Shoulder arthroscopy is surgery that uses a tiny camera called an arthroscope to examine or repair the tissues inside or around your shoulder joint. The arthroscope is inserted through a small incision around your shoulder.
During your procedure, your surgeon will insert the arthroscope, which is connected to a video monitor in the operating room, into your shoulder through a small incision and inspect the tissues of your shoulder joint and the area above the joint including the cartilage, bones, tendons, and ligaments. He or she will then repair any damaged tissues. To do this, your surgeon will make one to three more small incisions and insert other instruments through them. A tear in a muscle, tendon, or cartilage will be fixed. Damaged tissue may need to be removed.
Shoulder arthroscopy may be recommended for these conditions:
Torn or damaged cartilage ring (labrum) or ligaments
Shoulder instability, where the shoulder joint is loose and slides around too much or becomes dislocated (slips out of the ball and socket joint)

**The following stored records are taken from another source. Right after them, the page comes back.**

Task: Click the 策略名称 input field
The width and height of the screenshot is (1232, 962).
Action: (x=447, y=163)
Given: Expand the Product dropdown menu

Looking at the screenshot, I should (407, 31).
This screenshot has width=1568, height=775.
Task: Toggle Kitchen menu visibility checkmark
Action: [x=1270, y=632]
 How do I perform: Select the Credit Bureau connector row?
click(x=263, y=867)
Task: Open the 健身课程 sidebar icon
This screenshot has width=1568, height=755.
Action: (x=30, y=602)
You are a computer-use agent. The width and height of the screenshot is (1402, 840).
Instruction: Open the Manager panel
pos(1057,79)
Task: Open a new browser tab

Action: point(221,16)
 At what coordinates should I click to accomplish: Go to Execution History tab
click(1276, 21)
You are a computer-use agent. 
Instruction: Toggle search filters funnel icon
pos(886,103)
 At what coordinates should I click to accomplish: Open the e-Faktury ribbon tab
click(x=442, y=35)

Torn or damaged biceps tendon
Torn rotator cuff
Bone spur or inflammation around the rotator cuff
Inflammation or damaged lining of the joint. Often this is caused by an illness, such as rheumatoid arthritis.
Arthritis of the end of the clavicle (collarbone)
Loose tissue need to be removed
Shoulder impingement syndrome, to make more room for the shoulder to move around.
Always tell your physician or nurse what drugs you are taking, even drugs, supplements, or herbs you bought without a prescription. During the two weeks before your surgery you may be asked to stop taking drugs that make it harder for your blood to clot. These include aspirin, ibuprofen (Advil, Motrin), naproxen (Naprosyn, Aleve), and other drugs. Ask your physician which drugs you should still take on the day of your surgery.
If you have diabetes, heart disease, or other medical conditions, your surgeon may ask you to see your doctor who treats you for these conditions. Tell your physician if you have been drinking more than one or two drinks of alcohol per day. If you smoke, try to stop. Ask your physician or nurse for help. Smoking can slow down wound and bone healing. Always let your doctor know about any cold, flu, fever, herpes breakout, or other illness you have before your surgery.
On the day of your surgery you will usually be asked not to drink or eat anything for six to 12 hours before the procedure. Be sure to take any medicines your doctor told you to take with a small sip of water. Your physician or physician’s office will tell you when to arrive at the hospital.
Recovery after arthroscopic shoulder surgery can take anywhere from one to six months. You will likely have to wear a sling for the first week. If you had a lot of repair done, you may have to wear the sling longer. Your physician will direct you on medicines to take to control your pain. When you can return to work or play sports will depend on what your surgery involved. It can range from one week to several months.
For many procedures, especially if a repair is performed, physical therapy may help you regain motion and strength in your shoulder. The length of therapy will depend on the repair that was done.